Please use Selenium to open https://infinite-scroll.com/demo/full-page/, and scroll down 10 times. As you proceed, store all H2 titles in a new-line separated JSON file (store not only links, but also the iteration number).

Code to start from

from selenium import webdriver
from selenium.webdriver.chrome.service import Service as ChromeService
from webdriver_manager.chrome import ChromeDriverManager
from selenium.webdriver.common.by import By
from selenium.webdriver.common.keys import Keys
from bs4 import BeautifulSoup
import time

driver = webdriver.Chrome(service=ChromeService(ChromeDriverManager().install()))

url = "https://infinite-scroll.com/demo/full-page/"
driver.get(url)
time.sleep(4)

# Scroll down the page
scroll_pause_time = 2
for _ in range(3):  # Scroll down 3 times
    driver.execute_script("window.scrollTo(0, document.body.scrollHeight);")
    time.sleep(scroll_pause_time)

Solution

from selenium import webdriver
from selenium.webdriver.chrome.service import Service as ChromeService
from webdriver_manager.chrome import ChromeDriverManager
from selenium.webdriver.common.by import By
from selenium.webdriver.common.keys import Keys
from bs4 import BeautifulSoup
import time
import json

driver = webdriver.Chrome(service=ChromeService(ChromeDriverManager().install()))

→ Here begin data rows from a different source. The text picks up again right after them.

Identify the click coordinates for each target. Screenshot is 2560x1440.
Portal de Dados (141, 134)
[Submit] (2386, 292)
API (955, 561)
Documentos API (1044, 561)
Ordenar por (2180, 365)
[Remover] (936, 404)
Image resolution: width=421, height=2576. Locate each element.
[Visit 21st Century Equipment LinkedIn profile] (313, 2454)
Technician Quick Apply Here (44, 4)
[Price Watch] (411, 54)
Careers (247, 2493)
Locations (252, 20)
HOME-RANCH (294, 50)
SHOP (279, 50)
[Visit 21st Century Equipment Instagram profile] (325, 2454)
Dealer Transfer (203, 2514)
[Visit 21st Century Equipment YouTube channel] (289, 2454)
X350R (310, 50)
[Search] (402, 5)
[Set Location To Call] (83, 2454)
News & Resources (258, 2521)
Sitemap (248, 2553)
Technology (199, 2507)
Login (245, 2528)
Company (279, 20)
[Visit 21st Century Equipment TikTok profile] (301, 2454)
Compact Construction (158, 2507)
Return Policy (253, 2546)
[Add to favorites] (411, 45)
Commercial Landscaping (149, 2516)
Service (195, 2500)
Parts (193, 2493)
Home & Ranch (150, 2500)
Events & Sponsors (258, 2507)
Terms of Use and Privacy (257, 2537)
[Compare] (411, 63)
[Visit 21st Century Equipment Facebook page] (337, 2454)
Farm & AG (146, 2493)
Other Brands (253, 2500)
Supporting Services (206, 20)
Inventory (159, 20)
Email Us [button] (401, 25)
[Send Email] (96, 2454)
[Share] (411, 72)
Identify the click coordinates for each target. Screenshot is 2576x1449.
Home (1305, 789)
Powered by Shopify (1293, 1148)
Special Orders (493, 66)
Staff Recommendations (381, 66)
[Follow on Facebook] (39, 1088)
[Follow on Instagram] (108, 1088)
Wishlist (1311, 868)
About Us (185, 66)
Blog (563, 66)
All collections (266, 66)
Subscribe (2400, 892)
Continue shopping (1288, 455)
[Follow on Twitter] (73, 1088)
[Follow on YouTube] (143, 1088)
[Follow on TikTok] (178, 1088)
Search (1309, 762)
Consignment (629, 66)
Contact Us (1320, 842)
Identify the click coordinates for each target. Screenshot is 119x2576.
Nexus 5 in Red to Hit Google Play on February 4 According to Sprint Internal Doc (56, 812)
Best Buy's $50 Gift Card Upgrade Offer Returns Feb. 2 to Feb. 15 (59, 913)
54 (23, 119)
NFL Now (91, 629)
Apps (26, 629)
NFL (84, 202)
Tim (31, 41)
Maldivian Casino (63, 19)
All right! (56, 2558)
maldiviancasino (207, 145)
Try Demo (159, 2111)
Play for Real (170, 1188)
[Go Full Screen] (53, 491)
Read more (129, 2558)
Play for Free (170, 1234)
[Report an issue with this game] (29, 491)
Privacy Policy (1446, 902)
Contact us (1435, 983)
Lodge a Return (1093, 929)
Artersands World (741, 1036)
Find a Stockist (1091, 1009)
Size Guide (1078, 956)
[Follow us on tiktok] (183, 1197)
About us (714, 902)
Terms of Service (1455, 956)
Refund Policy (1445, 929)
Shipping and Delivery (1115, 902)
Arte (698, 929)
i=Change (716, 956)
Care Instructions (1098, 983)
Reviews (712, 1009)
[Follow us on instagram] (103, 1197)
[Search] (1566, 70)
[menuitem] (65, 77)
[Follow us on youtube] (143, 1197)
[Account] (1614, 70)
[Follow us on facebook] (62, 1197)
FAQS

url = "https://infinite-scroll.com/demo/full-page/"
driver.get(url)
time.sleep(4)

f=open('infinite_scroll.json','w',encoding='utf-8')

# Scroll down the page
scroll_pause_time = 2
for _ in range(10):  # Scroll down 10 times
    driver.execute_script("window.scrollTo(0, document.body.scrollHeight);")
    soup = BeautifulSoup(driver.page_source)
    for title in soup.find_all('h2'):
        obj={'title': title.get_text()}
        f.write(json.dumps(obj))
        f.write('\n')
           
    time.sleep(scroll_pause_time)

f.close()

Please scrape all key headlines along with their URLs from the New York Times homepage (https://www.nytimes.com/). Since the site has a cookie consent banner, please use Selenium to automate clicking the “Accept all” button. First, collect your data to a dictionary. Then, save the data to a JSON file (nytimes_articles.json).

Starter Code:

import json
from selenium import webdriver
from selenium.webdriver.chrome.service import Service as ChromeService
from webdriver_manager.chrome import ChromeDriverManager
from selenium.webdriver.common.by import By
from bs4 import BeautifulSoup
import time

# Initialize WebDriver
driver = webdriver.Chrome(service=ChromeService(ChromeDriverManager().install()))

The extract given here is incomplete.